Aim of the task
Below are the records; output them exactly from the first line through the line with "Click the TradingView wordmark text", stopping there.

Dataset excerpts
=====

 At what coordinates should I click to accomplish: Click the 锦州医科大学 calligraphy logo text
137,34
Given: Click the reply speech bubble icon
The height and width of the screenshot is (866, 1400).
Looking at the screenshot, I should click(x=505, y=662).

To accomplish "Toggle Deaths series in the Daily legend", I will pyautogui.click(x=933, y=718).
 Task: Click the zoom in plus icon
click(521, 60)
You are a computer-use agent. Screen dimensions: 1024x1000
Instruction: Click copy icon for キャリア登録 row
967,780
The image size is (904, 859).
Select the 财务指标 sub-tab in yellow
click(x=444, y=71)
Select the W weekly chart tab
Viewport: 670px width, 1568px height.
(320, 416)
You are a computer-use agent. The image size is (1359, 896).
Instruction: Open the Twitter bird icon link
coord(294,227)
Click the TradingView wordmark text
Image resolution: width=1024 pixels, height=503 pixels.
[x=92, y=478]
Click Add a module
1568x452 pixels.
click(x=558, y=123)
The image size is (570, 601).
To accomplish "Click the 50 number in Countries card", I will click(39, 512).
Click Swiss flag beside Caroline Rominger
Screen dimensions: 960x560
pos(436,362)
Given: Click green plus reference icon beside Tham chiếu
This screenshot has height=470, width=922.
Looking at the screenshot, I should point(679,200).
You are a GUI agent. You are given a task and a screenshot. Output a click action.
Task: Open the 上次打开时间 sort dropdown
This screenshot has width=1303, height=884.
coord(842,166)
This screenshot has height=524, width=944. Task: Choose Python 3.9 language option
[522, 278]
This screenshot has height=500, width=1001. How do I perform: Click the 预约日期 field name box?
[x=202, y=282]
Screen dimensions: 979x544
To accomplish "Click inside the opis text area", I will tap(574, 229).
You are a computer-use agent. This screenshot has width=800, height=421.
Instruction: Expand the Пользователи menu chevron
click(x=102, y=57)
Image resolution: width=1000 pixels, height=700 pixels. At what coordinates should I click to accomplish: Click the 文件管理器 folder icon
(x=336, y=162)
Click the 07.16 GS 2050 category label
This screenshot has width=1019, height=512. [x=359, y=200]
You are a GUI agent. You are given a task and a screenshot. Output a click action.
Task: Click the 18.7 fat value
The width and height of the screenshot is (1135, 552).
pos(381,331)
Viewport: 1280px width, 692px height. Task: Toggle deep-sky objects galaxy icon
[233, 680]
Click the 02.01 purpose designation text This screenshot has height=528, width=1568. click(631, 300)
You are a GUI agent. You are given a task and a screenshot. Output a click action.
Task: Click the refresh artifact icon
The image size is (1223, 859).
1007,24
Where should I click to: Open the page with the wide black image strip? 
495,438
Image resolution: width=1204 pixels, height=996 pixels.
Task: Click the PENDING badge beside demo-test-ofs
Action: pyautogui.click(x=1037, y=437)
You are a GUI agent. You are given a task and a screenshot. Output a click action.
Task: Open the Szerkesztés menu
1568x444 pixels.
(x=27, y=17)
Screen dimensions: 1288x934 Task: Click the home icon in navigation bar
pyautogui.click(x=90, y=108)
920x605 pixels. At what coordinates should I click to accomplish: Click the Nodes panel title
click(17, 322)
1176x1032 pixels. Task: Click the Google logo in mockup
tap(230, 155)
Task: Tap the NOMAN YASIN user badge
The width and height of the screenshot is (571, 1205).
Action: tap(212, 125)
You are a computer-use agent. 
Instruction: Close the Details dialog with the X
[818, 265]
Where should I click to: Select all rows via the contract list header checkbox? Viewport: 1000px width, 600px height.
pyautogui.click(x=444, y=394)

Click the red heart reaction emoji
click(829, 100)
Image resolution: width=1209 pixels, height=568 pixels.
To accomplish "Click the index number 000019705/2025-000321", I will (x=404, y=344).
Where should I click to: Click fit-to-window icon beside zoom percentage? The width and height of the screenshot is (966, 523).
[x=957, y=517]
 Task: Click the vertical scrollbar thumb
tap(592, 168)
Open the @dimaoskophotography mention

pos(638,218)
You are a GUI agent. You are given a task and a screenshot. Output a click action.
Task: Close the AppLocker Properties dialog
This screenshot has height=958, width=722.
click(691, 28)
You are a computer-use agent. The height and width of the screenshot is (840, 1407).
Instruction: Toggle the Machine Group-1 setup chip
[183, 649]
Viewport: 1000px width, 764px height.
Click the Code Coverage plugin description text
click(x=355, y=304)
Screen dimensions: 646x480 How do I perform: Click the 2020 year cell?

=====

Written answer
 At what coordinates should I click to accomplish: Click the 锦州医科大学 calligraphy logo text
137,34
Given: Click the reply speech bubble icon
The height and width of the screenshot is (866, 1400).
Looking at the screenshot, I should click(x=505, y=662).

To accomplish "Toggle Deaths series in the Daily legend", I will pyautogui.click(x=933, y=718).
 Task: Click the zoom in plus icon
click(521, 60)
You are a computer-use agent. Screen dimensions: 1024x1000
Instruction: Click copy icon for キャリア登録 row
967,780
The image size is (904, 859).
Select the 财务指标 sub-tab in yellow
click(x=444, y=71)
Select the W weekly chart tab
Viewport: 670px width, 1568px height.
(320, 416)
You are a computer-use agent. The image size is (1359, 896).
Instruction: Open the Twitter bird icon link
coord(294,227)
Click the TradingView wordmark text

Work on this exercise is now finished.